Eine diagnostizierte Hörstörung kann dabei verschiedenen Ursachen haben. Bei weißen Katzen handelt es sich mit großer Wahrscheinlichkeit um eine angeborene Taubheit. Diese genetisch determinierte Hypopigmentation führt im Innenohr zur epitheliosensorischen oder neuroepithelialen Degeneration und damit zu einem kochleären Hörschaden, der bereits in der ersten Lebenswoche elektrophysiologisch nachgewiesen werden kann (REBILLARD et al. 1981a).

Auch die lokale oder systemische Applikation von ototoxischen Medikamenten kann zu einem kochleären Hörschaden führen (MOUNT et al. 1991; MANSFIELD 1990, MAIR 1979). So wurde z.B. für die experimentelle Ertaubung der Katzen in Gruppe 2 das zu den Aminoglykosiden zählende Antibiotikum Neomycin eingesetzt. Es schädigt in erster Linie die basal gelegenen Haarzellen durch Blockierung der Ionenkanäle in der Zellmembran und führt so zu einer anfänglichen Hochtonschwerhörigkeit, die sich später ausbreitet und zur vollständigen Taubheit führt.
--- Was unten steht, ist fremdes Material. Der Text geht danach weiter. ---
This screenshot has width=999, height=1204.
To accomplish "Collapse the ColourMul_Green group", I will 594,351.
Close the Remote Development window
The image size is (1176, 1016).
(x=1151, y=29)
Bei klinischen Patienten kann bei älteren Tieren auch eine Altersschwerhörigkeit (Presbyakusis) Ursache für veränderte FAEP sein. Es kommt hierbei zur Degeneration der basalen Windung der Kochlea (Hochtonschwerhörigkeit) (MAIR 1979) sowie zur Atrophie des Spiralganglions (FAITH 1979). Auch eine Leitungsschwerhörigkeit durch eine Otitis externa/media oder altersbedingte Verknöcherung des Mittelohres sind möglich (ROSE 1977c).

Auch wenn mit der Messung der FAEP eine eindeutige Diagnose der Taubheit möglich ist, so ist deshalb zur Ermittlung der genauen Taubheitsursache eine ausführliche anamnestische Untersuchung der Katze notwendig.